Just finished reading: 1920
With everything going on, I wasn’t sure what to read next and considered a few different books in my pile. I landed on 1920: The Year of the Six Presidents by David Pietrusza because:
100 years ago was a perhaps a decent escape from current events
1920s typography is fun!
It’s been in my pile for a long time
I had a blast doodling my way through Pietrusza’s book Roosevelt Sweeps Nation: FDR's 1936 Landslide and the Triumph of the Liberal Ideal. OK, maybe not a blast. There were a lot of hateful characters that I couldn’t wait to escape. I learned and doodled a ton, including perhaps my very favorite presidential fact EVER. (Flip through my sketchbook for more.)
I happened to run into the author IRL! And he pointed out that I happened to be carrying a bag given out the last time I saw him, at FDR Presidential Library and Museum’s Roosevelt Reading Festival.
Obviously, this was meant to be.
Flip through my sketchbook.
Then scroll through a random collection of doodles inspired by 1920. It was a tremendous effort to cut down 27 pages of doodles into a single post.
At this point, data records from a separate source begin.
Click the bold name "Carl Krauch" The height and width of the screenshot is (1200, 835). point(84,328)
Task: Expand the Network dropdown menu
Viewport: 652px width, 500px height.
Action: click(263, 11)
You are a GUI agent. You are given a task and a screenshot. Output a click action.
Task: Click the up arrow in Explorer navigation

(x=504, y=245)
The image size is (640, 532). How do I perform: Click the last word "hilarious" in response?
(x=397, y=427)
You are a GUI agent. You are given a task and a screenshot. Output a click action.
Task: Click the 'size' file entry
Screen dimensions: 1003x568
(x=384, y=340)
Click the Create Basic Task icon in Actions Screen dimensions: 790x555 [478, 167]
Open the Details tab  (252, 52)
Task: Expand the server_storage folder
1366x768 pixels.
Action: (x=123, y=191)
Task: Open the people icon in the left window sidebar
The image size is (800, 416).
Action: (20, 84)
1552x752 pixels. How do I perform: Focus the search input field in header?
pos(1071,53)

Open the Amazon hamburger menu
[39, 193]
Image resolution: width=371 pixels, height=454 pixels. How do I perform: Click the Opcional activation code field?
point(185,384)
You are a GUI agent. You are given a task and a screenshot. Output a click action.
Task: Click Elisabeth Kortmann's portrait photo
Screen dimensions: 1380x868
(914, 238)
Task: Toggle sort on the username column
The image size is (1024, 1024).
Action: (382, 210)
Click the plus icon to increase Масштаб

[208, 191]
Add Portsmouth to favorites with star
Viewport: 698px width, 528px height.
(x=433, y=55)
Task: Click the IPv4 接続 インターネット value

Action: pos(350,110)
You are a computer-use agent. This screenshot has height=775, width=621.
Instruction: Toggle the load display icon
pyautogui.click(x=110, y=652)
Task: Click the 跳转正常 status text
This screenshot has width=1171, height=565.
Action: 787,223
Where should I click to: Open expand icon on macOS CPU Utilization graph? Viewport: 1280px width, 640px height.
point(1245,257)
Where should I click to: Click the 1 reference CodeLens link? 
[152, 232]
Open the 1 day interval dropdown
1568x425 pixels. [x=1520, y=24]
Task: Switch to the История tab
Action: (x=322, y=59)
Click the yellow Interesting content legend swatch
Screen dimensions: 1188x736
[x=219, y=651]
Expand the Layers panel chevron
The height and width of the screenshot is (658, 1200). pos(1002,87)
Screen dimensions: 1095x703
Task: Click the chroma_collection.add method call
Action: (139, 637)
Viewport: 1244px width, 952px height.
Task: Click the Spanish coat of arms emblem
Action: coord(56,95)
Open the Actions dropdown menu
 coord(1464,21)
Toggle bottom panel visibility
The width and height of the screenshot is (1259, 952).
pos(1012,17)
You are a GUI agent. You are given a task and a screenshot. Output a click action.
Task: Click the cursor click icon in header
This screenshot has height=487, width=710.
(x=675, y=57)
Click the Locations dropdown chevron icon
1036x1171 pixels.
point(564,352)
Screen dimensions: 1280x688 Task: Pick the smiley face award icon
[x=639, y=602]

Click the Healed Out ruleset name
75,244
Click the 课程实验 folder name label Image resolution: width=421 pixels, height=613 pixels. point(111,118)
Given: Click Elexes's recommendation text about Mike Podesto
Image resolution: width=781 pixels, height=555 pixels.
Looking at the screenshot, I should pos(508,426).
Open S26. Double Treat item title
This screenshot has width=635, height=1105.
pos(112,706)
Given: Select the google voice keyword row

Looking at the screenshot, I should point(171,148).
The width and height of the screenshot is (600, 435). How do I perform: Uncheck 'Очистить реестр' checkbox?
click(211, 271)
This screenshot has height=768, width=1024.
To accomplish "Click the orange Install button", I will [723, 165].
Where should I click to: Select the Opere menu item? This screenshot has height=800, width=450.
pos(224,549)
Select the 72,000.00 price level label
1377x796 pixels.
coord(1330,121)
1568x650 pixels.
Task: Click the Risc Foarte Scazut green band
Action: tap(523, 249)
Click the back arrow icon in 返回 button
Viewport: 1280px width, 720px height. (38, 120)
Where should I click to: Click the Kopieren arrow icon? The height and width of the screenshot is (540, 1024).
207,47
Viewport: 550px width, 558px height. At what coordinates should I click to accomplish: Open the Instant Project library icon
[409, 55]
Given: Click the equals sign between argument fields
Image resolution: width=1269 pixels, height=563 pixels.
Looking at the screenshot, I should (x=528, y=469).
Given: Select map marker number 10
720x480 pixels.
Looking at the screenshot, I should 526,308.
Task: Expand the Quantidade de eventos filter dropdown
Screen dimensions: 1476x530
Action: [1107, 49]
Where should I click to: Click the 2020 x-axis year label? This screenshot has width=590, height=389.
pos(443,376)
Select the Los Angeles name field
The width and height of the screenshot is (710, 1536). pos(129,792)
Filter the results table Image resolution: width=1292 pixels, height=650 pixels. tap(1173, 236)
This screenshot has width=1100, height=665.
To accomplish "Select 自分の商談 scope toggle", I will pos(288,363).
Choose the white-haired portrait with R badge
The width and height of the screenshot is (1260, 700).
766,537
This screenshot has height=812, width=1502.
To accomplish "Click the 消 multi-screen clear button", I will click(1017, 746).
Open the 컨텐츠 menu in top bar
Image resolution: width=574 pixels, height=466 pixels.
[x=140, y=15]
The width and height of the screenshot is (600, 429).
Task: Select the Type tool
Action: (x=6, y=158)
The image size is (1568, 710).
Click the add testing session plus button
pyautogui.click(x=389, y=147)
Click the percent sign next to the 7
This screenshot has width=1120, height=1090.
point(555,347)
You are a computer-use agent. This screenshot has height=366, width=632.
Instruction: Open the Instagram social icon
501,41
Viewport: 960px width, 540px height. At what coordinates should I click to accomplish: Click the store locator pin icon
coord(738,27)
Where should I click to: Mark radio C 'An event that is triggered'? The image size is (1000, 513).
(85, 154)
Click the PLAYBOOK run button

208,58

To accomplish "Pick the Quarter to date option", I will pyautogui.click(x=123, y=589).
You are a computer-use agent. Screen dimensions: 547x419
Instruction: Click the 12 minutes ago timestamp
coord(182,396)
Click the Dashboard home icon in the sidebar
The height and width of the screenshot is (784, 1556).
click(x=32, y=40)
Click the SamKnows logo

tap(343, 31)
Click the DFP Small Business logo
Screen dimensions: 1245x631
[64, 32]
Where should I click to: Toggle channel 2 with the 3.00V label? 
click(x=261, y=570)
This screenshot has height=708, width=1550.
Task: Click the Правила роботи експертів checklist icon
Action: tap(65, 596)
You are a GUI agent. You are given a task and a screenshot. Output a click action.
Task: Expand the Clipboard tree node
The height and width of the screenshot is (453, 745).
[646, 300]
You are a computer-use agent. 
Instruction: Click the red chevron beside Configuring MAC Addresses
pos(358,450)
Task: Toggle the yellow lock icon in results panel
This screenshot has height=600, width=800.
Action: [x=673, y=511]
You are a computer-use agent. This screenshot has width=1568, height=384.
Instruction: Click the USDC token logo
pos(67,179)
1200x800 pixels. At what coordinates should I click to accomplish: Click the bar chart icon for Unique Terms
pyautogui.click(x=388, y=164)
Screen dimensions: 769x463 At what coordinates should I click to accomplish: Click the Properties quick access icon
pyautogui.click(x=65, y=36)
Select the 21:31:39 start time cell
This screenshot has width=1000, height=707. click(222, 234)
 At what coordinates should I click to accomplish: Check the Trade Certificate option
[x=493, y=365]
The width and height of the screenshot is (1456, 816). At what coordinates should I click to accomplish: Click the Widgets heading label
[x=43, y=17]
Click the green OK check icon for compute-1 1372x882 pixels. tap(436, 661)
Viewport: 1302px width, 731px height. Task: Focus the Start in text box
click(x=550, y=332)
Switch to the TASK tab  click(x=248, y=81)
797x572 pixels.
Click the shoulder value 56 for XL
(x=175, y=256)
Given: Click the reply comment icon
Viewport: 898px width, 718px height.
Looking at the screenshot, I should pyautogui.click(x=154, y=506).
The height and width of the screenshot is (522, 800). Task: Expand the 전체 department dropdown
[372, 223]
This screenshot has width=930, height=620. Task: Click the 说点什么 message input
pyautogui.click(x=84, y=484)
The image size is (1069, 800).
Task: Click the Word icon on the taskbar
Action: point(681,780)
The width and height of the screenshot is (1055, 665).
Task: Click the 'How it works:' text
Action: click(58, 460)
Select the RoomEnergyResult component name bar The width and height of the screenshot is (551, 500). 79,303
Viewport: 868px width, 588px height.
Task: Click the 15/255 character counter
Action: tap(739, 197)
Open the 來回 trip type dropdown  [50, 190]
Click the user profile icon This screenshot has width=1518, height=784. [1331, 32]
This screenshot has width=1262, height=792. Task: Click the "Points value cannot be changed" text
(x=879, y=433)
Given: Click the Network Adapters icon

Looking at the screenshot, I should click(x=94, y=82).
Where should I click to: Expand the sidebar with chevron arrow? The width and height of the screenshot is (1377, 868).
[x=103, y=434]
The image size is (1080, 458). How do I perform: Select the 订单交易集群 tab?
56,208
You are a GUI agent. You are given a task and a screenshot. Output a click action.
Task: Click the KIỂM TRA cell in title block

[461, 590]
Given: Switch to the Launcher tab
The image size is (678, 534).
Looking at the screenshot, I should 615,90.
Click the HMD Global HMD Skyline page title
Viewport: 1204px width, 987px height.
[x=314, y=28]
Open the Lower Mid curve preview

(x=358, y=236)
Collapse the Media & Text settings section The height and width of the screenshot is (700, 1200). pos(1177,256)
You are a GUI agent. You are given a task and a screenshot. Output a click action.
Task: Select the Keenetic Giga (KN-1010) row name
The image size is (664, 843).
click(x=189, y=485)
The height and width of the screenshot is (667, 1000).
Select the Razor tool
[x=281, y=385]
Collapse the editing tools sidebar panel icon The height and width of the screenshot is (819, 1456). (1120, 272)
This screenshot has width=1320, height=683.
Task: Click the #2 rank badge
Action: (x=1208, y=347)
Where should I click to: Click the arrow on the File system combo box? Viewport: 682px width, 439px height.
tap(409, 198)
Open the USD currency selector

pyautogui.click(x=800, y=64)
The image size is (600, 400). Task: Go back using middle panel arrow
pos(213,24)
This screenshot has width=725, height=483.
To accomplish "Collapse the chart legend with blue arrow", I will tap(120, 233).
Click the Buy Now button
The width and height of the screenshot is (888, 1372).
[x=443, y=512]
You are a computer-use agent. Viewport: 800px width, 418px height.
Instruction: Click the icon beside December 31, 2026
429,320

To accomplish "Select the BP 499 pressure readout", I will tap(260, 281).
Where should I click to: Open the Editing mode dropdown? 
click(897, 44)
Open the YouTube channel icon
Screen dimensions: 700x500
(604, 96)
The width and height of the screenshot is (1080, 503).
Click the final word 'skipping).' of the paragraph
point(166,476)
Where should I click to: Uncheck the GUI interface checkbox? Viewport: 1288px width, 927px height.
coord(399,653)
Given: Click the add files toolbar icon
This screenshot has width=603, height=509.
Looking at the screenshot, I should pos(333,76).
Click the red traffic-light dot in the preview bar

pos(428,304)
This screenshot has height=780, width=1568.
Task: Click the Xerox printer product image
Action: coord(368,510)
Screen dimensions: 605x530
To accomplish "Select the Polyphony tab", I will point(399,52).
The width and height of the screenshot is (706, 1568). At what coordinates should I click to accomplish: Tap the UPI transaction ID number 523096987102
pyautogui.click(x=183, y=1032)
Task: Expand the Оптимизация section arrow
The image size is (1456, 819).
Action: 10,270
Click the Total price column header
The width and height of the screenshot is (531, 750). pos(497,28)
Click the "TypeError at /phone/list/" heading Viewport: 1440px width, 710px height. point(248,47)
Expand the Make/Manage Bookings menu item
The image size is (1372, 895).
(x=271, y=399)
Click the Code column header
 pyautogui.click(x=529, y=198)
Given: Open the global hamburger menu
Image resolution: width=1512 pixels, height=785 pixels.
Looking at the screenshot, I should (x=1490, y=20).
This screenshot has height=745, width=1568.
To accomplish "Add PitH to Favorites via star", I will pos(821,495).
This book was captivating. I went off on so many tangents digging into events further. There were a lot of jaw-on-the-floor feather-duster-in-the-air moments.
You’ll see.
Cousins!!
Fell down a rabbit hole and got a bit disoriented. Again. But seriously. Can you imagine ruling a country? While your first cousin rules a different country? And a different first cousin is married to someone ruling a different country? It's madness. No wonder I got lost.
NOTE: If you keep following the trail down through King George V, you get to Queen Elizabeth. If you follow the trail through Alice (by way of her daughter Princess Victoria), you get to Prince Philip. Then ultimately King Charles. I left some breadcrumbs.
Can we all take a moment to appreciate the Kaiser’s twitching ‘stache?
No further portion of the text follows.